§ YOUR OBJECTIVE
In the entries below, find the string "Open" and return each line holding it.

(Saved entries)

####

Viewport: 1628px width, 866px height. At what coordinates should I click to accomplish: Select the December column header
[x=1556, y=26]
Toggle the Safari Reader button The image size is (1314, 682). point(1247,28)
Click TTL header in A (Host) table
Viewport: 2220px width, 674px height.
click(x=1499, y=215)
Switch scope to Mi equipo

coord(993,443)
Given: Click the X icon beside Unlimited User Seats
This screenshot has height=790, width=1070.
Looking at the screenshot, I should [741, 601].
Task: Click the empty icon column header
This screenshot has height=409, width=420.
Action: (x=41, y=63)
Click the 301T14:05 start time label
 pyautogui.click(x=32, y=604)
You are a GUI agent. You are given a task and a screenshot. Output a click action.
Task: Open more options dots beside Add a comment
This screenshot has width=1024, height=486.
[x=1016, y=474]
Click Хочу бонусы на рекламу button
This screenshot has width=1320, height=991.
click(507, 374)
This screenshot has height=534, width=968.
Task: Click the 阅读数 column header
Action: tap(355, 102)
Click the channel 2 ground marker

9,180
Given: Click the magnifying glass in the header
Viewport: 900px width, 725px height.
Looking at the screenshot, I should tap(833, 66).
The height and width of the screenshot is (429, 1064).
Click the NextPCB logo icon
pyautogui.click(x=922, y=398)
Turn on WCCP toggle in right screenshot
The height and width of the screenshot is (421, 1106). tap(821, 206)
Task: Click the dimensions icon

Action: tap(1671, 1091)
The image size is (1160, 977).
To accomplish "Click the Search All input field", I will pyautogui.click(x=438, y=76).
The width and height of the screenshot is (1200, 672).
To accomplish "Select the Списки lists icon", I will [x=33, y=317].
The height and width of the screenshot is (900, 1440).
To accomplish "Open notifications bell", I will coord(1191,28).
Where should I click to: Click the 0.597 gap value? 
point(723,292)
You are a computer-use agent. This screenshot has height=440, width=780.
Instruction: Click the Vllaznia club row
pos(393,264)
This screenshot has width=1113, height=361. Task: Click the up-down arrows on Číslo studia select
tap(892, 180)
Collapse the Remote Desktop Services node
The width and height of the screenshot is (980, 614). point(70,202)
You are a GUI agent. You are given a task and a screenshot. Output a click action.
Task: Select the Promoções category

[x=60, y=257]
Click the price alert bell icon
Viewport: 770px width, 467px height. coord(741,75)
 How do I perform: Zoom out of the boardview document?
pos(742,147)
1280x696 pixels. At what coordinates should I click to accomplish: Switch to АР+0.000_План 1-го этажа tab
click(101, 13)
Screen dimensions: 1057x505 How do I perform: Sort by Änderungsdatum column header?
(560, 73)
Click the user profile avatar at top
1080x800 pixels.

####

§ REPLY TO THE EXERCISE
Task: Open more options dots beside Add a comment
To accomplish "Open notifications bell", I will coord(1191,28).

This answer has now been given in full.